(What the task asks): From the first line to the last, reproduce the records exactly as they appear below.

(Data):
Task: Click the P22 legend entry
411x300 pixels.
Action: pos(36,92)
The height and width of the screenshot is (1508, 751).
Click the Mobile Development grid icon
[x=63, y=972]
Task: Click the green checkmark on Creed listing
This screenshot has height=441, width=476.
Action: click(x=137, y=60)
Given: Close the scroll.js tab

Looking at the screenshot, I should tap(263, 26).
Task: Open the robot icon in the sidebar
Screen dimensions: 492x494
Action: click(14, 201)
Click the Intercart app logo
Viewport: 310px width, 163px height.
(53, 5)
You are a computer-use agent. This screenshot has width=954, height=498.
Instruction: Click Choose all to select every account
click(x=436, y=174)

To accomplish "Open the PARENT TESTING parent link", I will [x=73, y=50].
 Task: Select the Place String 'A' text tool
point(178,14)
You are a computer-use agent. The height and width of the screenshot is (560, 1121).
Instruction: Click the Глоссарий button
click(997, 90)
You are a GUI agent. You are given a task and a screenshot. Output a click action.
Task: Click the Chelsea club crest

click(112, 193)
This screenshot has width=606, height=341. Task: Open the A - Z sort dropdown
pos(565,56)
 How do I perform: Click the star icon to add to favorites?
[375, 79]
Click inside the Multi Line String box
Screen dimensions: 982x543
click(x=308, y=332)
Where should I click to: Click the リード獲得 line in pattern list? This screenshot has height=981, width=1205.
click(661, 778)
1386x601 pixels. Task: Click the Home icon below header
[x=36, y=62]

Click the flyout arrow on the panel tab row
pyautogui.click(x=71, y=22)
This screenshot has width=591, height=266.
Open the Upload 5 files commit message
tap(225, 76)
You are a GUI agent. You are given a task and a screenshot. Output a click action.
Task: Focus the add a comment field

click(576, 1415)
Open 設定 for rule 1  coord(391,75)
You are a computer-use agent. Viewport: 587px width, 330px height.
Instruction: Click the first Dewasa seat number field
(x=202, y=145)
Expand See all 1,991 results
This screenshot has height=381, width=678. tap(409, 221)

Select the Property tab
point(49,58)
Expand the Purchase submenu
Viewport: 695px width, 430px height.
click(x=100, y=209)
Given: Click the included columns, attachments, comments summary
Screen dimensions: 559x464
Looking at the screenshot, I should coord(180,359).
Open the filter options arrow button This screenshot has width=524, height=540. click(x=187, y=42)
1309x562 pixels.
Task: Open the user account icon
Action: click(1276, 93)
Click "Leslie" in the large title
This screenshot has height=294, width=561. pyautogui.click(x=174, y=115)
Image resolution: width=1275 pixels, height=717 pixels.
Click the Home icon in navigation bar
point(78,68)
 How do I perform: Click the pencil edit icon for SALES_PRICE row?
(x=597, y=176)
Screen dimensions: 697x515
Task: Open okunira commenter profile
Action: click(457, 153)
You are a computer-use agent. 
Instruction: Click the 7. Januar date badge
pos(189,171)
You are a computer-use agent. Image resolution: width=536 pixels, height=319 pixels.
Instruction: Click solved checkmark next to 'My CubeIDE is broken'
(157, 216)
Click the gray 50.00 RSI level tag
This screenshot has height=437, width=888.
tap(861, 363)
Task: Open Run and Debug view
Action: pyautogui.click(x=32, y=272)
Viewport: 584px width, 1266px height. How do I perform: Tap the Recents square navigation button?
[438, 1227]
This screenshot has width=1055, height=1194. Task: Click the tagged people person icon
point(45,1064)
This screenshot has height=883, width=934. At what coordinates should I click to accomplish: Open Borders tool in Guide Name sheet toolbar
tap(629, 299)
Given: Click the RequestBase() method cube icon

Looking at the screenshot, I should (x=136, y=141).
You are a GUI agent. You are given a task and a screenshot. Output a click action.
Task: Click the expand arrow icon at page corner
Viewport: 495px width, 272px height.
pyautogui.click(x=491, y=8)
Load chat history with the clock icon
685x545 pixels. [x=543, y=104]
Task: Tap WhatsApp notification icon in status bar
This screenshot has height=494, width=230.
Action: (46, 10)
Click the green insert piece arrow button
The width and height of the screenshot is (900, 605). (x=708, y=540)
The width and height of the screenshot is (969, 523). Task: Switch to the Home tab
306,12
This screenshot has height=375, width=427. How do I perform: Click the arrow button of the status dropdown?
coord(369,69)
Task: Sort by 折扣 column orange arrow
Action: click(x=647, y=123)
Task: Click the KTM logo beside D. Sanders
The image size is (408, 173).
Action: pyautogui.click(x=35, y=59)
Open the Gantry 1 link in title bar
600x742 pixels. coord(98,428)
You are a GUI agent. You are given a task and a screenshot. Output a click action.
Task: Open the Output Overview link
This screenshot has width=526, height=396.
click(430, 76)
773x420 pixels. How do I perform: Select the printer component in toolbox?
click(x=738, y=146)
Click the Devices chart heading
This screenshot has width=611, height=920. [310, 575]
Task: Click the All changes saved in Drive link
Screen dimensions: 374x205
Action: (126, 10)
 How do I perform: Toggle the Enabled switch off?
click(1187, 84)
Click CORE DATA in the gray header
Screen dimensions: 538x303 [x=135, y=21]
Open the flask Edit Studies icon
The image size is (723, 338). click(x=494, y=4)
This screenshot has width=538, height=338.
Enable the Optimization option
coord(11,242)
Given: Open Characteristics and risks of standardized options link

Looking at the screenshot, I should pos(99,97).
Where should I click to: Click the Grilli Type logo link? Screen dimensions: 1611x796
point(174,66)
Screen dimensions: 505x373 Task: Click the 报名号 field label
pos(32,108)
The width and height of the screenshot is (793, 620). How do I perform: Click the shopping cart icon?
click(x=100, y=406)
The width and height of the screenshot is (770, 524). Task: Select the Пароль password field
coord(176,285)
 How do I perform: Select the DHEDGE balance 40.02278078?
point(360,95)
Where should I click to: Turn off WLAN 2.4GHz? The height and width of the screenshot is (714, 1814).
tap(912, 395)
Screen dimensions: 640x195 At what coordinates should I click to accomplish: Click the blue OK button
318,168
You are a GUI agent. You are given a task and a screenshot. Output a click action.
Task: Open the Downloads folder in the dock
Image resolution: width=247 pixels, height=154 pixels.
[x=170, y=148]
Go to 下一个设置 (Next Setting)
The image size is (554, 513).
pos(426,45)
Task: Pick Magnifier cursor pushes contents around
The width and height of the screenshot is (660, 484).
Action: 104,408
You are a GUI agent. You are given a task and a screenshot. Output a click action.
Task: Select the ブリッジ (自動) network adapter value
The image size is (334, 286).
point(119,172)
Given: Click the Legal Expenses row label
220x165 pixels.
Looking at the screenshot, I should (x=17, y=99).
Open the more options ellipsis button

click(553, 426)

(Completed task):
Task: Click the P22 legend entry
411x300 pixels.
Action: pos(36,92)
The height and width of the screenshot is (1508, 751).
Click the Mobile Development grid icon
[x=63, y=972]
Task: Click the green checkmark on Creed listing
This screenshot has height=441, width=476.
Action: click(x=137, y=60)
Given: Close the scroll.js tab

Looking at the screenshot, I should tap(263, 26).
Task: Open the robot icon in the sidebar
Screen dimensions: 492x494
Action: click(14, 201)
Click the Intercart app logo
Viewport: 310px width, 163px height.
(53, 5)
You are a computer-use agent. This screenshot has width=954, height=498.
Instruction: Click Choose all to select every account
click(x=436, y=174)

To accomplish "Open the PARENT TESTING parent link", I will [x=73, y=50].
 Task: Select the Place String 'A' text tool
point(178,14)
You are a computer-use agent. The height and width of the screenshot is (560, 1121).
Instruction: Click the Глоссарий button
click(997, 90)
You are a GUI agent. You are given a task and a screenshot. Output a click action.
Task: Click the Chelsea club crest

click(112, 193)
This screenshot has width=606, height=341. Task: Open the A - Z sort dropdown
pos(565,56)
 How do I perform: Click the star icon to add to favorites?
[375, 79]
Click inside the Multi Line String box
Screen dimensions: 982x543
click(x=308, y=332)
Where should I click to: Click the リード獲得 line in pattern list? This screenshot has height=981, width=1205.
click(661, 778)
1386x601 pixels. Task: Click the Home icon below header
[x=36, y=62]

Click the flyout arrow on the panel tab row
pyautogui.click(x=71, y=22)
This screenshot has width=591, height=266.
Open the Upload 5 files commit message
tap(225, 76)
You are a GUI agent. You are given a task and a screenshot. Output a click action.
Task: Focus the add a comment field

click(576, 1415)
Open 設定 for rule 1  coord(391,75)
You are a computer-use agent. Viewport: 587px width, 330px height.
Instruction: Click the first Dewasa seat number field
(x=202, y=145)
Expand See all 1,991 results
This screenshot has height=381, width=678. tap(409, 221)

Select the Property tab
point(49,58)
Expand the Purchase submenu
Viewport: 695px width, 430px height.
click(x=100, y=209)
Given: Click the included columns, attachments, comments summary
Screen dimensions: 559x464
Looking at the screenshot, I should coord(180,359).
Open the filter options arrow button This screenshot has width=524, height=540. click(x=187, y=42)
1309x562 pixels.
Task: Open the user account icon
Action: click(1276, 93)
Click "Leslie" in the large title
This screenshot has height=294, width=561. pyautogui.click(x=174, y=115)
Image resolution: width=1275 pixels, height=717 pixels.
Click the Home icon in navigation bar
point(78,68)
 How do I perform: Click the pencil edit icon for SALES_PRICE row?
(x=597, y=176)
Screen dimensions: 697x515
Task: Open okunira commenter profile
Action: click(457, 153)
You are a computer-use agent. 
Instruction: Click the 7. Januar date badge
pos(189,171)
You are a computer-use agent. Image resolution: width=536 pixels, height=319 pixels.
Instruction: Click solved checkmark next to 'My CubeIDE is broken'
(157, 216)
Click the gray 50.00 RSI level tag
This screenshot has height=437, width=888.
tap(861, 363)
Task: Open Run and Debug view
Action: pyautogui.click(x=32, y=272)
Viewport: 584px width, 1266px height. How do I perform: Tap the Recents square navigation button?
[438, 1227]
This screenshot has width=1055, height=1194. Task: Click the tagged people person icon
point(45,1064)
This screenshot has height=883, width=934. At what coordinates should I click to accomplish: Open Borders tool in Guide Name sheet toolbar
tap(629, 299)
Given: Click the RequestBase() method cube icon

Looking at the screenshot, I should (x=136, y=141).
You are a GUI agent. You are given a task and a screenshot. Output a click action.
Task: Click the expand arrow icon at page corner
Viewport: 495px width, 272px height.
pyautogui.click(x=491, y=8)
Load chat history with the clock icon
685x545 pixels. [x=543, y=104]
Task: Tap WhatsApp notification icon in status bar
This screenshot has height=494, width=230.
Action: (46, 10)
Click the green insert piece arrow button
The width and height of the screenshot is (900, 605). (x=708, y=540)
The width and height of the screenshot is (969, 523). Task: Switch to the Home tab
306,12
This screenshot has height=375, width=427. How do I perform: Click the arrow button of the status dropdown?
coord(369,69)
Task: Sort by 折扣 column orange arrow
Action: click(x=647, y=123)
Task: Click the KTM logo beside D. Sanders
The image size is (408, 173).
Action: pyautogui.click(x=35, y=59)
Open the Gantry 1 link in title bar
600x742 pixels. coord(98,428)
You are a GUI agent. You are given a task and a screenshot. Output a click action.
Task: Open the Output Overview link
This screenshot has width=526, height=396.
click(430, 76)
773x420 pixels. How do I perform: Select the printer component in toolbox?
click(x=738, y=146)
Click the Devices chart heading
This screenshot has width=611, height=920. [310, 575]
Task: Click the All changes saved in Drive link
Screen dimensions: 374x205
Action: (126, 10)
 How do I perform: Toggle the Enabled switch off?
click(1187, 84)
Click CORE DATA in the gray header
Screen dimensions: 538x303 [x=135, y=21]
Open the flask Edit Studies icon
The image size is (723, 338). click(x=494, y=4)
This screenshot has width=538, height=338.
Enable the Optimization option
coord(11,242)
Given: Open Characteristics and risks of standardized options link

Looking at the screenshot, I should pos(99,97).
Where should I click to: Click the Grilli Type logo link? Screen dimensions: 1611x796
point(174,66)
Screen dimensions: 505x373 Task: Click the 报名号 field label
pos(32,108)
The width and height of the screenshot is (793, 620). How do I perform: Click the shopping cart icon?
click(x=100, y=406)
The width and height of the screenshot is (770, 524). Task: Select the Пароль password field
coord(176,285)
 How do I perform: Select the DHEDGE balance 40.02278078?
point(360,95)
Where should I click to: Turn off WLAN 2.4GHz? The height and width of the screenshot is (714, 1814).
tap(912, 395)
Screen dimensions: 640x195 At what coordinates should I click to accomplish: Click the blue OK button
318,168
You are a GUI agent. You are given a task and a screenshot. Output a click action.
Task: Open the Downloads folder in the dock
Image resolution: width=247 pixels, height=154 pixels.
[x=170, y=148]
Go to 下一个设置 (Next Setting)
The image size is (554, 513).
pos(426,45)
Task: Pick Magnifier cursor pushes contents around
The width and height of the screenshot is (660, 484).
Action: 104,408
You are a GUI agent. You are given a task and a screenshot. Output a click action.
Task: Select the ブリッジ (自動) network adapter value
The image size is (334, 286).
point(119,172)
Given: Click the Legal Expenses row label
220x165 pixels.
Looking at the screenshot, I should (x=17, y=99).
Open the more options ellipsis button

click(553, 426)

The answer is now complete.